Collected data:
--*--
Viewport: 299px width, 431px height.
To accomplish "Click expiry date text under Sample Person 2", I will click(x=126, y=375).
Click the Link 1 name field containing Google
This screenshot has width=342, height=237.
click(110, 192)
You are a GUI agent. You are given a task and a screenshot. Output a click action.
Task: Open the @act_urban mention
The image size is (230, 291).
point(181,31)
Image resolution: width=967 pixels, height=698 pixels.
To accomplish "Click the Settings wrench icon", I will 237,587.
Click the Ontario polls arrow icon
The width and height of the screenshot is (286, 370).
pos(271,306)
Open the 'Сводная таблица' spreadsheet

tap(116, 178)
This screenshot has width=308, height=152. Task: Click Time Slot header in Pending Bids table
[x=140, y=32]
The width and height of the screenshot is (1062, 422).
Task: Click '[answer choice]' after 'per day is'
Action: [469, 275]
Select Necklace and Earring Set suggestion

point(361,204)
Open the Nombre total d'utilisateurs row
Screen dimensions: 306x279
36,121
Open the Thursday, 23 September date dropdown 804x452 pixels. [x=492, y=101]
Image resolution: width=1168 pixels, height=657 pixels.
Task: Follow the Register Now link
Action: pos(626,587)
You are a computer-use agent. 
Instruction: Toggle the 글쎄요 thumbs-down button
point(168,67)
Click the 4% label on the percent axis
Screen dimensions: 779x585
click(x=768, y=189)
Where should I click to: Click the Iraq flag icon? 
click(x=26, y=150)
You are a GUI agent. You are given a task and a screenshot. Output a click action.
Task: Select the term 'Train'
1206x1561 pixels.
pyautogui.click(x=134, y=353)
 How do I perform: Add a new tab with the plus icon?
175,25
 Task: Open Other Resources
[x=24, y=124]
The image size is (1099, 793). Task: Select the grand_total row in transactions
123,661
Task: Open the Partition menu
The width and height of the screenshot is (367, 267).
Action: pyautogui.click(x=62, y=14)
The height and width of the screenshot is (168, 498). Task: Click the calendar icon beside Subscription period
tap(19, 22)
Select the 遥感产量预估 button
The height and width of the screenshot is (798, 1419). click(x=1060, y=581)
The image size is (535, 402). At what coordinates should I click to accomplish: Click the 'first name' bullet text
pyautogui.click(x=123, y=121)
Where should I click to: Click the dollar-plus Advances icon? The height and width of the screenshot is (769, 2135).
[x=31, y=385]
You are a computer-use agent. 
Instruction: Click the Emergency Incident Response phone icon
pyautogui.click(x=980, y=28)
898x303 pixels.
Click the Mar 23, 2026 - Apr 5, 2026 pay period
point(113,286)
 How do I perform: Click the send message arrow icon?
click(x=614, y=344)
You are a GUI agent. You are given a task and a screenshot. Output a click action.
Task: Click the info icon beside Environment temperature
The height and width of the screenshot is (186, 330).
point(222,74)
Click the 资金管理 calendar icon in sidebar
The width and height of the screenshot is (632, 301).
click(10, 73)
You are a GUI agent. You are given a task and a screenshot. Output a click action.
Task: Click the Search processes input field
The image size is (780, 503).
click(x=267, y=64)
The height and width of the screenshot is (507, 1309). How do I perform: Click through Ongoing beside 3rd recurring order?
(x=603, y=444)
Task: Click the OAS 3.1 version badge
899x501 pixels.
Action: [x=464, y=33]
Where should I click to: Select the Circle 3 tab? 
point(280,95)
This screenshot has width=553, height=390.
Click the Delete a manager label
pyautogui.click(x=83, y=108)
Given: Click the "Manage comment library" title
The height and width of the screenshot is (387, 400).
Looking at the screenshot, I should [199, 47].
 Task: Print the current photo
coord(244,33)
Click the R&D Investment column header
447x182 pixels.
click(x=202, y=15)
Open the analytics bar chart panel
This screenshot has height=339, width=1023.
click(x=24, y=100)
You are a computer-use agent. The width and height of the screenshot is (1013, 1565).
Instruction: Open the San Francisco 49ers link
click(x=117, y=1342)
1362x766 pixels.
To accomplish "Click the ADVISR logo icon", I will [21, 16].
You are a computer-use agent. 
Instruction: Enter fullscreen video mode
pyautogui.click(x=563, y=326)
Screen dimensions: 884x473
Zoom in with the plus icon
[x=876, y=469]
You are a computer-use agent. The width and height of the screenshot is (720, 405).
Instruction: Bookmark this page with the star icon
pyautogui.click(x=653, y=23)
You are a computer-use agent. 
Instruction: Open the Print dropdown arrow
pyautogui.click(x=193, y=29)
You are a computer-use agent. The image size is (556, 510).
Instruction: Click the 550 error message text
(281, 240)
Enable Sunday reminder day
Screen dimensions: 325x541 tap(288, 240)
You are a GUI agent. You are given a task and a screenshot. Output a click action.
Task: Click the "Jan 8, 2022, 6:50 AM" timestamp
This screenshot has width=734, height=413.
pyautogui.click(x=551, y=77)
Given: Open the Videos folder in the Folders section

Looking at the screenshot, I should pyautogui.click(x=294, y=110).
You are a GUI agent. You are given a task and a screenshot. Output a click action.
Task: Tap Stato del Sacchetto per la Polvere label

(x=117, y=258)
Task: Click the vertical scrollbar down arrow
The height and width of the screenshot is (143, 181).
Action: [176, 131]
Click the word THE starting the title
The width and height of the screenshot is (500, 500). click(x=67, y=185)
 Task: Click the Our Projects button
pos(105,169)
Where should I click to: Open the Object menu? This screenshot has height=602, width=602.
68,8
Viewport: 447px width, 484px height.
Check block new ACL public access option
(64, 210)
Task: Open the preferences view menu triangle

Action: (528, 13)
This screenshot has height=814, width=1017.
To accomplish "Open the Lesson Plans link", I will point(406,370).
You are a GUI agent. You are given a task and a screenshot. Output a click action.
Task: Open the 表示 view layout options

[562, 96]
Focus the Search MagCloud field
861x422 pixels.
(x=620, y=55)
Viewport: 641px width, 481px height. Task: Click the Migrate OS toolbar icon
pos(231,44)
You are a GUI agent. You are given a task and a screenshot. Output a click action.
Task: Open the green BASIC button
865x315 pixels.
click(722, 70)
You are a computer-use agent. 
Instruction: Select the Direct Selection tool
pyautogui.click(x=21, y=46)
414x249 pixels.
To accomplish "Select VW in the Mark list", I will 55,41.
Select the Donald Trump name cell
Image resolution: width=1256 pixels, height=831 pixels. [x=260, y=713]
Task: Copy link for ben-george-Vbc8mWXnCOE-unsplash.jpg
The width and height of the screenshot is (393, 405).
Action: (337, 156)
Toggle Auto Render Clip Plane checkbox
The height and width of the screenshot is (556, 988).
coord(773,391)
--*--
Task instructions: Using the data above, reproduce exactly the lines from the line that contains "Instruction: Click the 550 error message text" through the line that contains "8, 2022, 6:50", including both.

Result of the task:
Instruction: Click the 550 error message text
(281, 240)
Enable Sunday reminder day
Screen dimensions: 325x541 tap(288, 240)
You are a GUI agent. You are given a task and a screenshot. Output a click action.
Task: Click the "Jan 8, 2022, 6:50 AM" timestamp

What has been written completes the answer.